▶ [WHAT THE TASK ASKS]
Pick out every line of the records below that contains the string "should", matching case exactly.

Word and item position records:
□ □ □ □ □ □ □

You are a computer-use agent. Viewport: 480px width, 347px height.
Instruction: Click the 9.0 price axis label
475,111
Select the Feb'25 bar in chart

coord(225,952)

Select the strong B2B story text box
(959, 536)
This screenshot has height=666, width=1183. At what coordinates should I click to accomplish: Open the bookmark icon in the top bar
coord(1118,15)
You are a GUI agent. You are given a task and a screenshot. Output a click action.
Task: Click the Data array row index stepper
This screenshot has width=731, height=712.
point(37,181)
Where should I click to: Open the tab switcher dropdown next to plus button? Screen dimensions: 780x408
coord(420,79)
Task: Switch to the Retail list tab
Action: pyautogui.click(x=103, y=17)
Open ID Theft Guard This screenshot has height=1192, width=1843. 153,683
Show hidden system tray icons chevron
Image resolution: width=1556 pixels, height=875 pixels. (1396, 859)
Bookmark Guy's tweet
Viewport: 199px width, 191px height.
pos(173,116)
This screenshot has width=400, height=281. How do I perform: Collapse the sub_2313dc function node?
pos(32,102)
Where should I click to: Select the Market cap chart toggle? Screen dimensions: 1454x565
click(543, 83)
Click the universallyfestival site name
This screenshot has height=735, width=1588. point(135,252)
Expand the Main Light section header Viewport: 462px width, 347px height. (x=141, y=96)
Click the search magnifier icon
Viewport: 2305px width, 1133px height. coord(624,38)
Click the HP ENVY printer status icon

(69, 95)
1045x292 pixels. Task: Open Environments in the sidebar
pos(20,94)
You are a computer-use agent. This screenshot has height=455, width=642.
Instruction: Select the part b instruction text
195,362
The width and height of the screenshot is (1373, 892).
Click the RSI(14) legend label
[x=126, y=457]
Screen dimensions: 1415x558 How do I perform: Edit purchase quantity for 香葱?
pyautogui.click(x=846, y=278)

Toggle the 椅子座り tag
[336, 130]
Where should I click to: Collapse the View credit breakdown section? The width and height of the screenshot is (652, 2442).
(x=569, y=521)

□ □ □ □ □ □ □

▶ [RESULT]
This screenshot has height=666, width=1183. At what coordinates should I click to accomplish: Open the bookmark icon in the top bar
Where should I click to: Open the tab switcher dropdown next to plus button? Screen dimensions: 780x408
Where should I click to: Select the Market cap chart toggle? Screen dimensions: 1454x565
Where should I click to: Collapse the View credit breakdown section? The width and height of the screenshot is (652, 2442).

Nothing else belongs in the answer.